Machine de guerre
Chez Deleuze et Guattari, la machine de guerre n'est pas d'abord une armée : c'est un agencement d'une tout autre nature que l'appareil d'État, extérieur à lui, préalable à son droit. Elle vient d'ailleurs — des sociétés de bandes, des nomades, des meutes — et invente ce que l'État ne peut produire par lui-même, la vitesse et le secret. L'État ne se dote d'une machine de guerre qu'en se l'appropriant sous forme d'institution militaire, opération qui ne cesse pas de lui poser problème.
La machine de guerre est extérieure à l’appareil d’État.
Le plateau s’ouvre sur un axiome, posé comme une évidence qu’il va falloir justifier point par point : la machine de guerre est extérieure à l’appareil d’État. Non pas seconde ni marginale — extérieure de plein droit, d’une autre espèce, d’une autre nature, d’une autre origine. Deleuze et Guattari s’appuient sur Georges Dumézil : la souveraineté politique a deux têtes, le roi-magicien et le prêtre-juriste, le lien et le pacte — mais nulle part la guerre n’y est prise. L’État capture, lie, saisit ; quand il fait la guerre, c’est par une armée qu’il s’approprie secondairement, jamais par une puissance qui lui appartiendrait en propre.
Cette extériorité se lit dans l’exemple des échecs et du go. Les échecs sont un jeu d’État : les pièces sont codées, qualifiées, chacune reste ce qu’elle est et se déplace dans un espace fermé, point par point. Le go ne connaît que des grains anonymes, sans propriété intrinsèque, qui ne valent que par leur situation dans un espace ouvert — « Espace “lisse” du go, contre espace “strié” des échecs. » La machine de guerre pense et se meut dans le premier ; l’appareil d’État s’organise dans le second.
Ce que la machine de guerre invente, ce n’est donc pas d’abord le combat : c’est la vitesse et le secret, deux puissances que l’État ne sait produire par lui-même et qu’il devra toujours emprunter, avec méfiance, à ce qui lui est étranger — d’où sa suspicion permanente envers sa propre institution militaire, qui hérite d’une force qui ne lui appartient pas. Meutes, bandes, sociétés nomades ou marges commerçantes et religieuses : partout où quelque chose échappe à la forme-État, sous une forme polymorphe et diffuse, il y a machine de guerre.

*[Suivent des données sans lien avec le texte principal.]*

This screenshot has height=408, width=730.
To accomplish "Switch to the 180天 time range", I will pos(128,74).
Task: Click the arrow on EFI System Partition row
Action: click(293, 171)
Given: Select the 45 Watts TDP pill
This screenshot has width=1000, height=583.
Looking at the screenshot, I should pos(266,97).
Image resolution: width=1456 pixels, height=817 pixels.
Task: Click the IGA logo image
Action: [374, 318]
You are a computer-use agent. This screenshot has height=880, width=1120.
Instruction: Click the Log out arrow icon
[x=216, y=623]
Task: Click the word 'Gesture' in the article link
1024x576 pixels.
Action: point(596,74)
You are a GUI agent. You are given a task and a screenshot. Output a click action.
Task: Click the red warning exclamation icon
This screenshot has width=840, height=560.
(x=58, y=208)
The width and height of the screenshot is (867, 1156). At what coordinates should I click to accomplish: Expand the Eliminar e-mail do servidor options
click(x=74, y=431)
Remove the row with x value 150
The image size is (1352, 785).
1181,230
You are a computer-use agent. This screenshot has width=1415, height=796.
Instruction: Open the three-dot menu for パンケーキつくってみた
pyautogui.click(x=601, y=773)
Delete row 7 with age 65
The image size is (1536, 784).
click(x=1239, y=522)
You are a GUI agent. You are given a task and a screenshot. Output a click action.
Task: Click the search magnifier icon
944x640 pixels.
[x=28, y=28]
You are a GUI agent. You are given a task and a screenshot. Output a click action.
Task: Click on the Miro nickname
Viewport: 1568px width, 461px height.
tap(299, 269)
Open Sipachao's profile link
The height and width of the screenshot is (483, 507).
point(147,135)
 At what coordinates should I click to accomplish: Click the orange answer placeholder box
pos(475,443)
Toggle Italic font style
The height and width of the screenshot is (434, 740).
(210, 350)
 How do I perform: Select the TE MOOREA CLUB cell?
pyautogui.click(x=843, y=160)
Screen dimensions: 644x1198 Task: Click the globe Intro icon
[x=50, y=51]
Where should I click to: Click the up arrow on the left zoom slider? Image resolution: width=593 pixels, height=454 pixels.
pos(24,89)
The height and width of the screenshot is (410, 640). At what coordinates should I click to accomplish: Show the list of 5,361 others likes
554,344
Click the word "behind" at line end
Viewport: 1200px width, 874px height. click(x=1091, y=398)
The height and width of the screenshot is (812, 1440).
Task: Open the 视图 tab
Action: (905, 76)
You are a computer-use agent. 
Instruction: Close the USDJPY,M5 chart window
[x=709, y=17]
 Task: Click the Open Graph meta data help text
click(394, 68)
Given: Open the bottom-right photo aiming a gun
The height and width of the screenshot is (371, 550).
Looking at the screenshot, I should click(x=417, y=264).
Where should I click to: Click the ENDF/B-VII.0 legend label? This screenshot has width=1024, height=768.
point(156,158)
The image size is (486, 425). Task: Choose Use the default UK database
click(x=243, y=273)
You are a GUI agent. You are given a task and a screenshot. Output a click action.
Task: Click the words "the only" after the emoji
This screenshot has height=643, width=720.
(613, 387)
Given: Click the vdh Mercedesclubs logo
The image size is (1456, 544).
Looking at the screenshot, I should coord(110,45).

À distinguer de l’institution militaire, avec laquelle on la confond trop vite. « L’État n’a pas par lui-même de machine de guerre ; il se l’appropriera seulement sous forme d’institution militaire. » L’armée est disciplinée, codée, mise au service d’un pouvoir constitué ; la machine de guerre anime au contraire une indiscipline foncière, une remise en cause perpétuelle de la hiérarchie. Et à distinguer de la simple ligne de fuite : la ligne de fuite est le vecteur par lequel un agencement se déterritorialise, alors que la machine de guerre est cet agencement lui-même — collectif, occupant un espace propre, avec ses règles, ses affects, ses devenirs — et non le seul mouvement de fuite qui le traverse.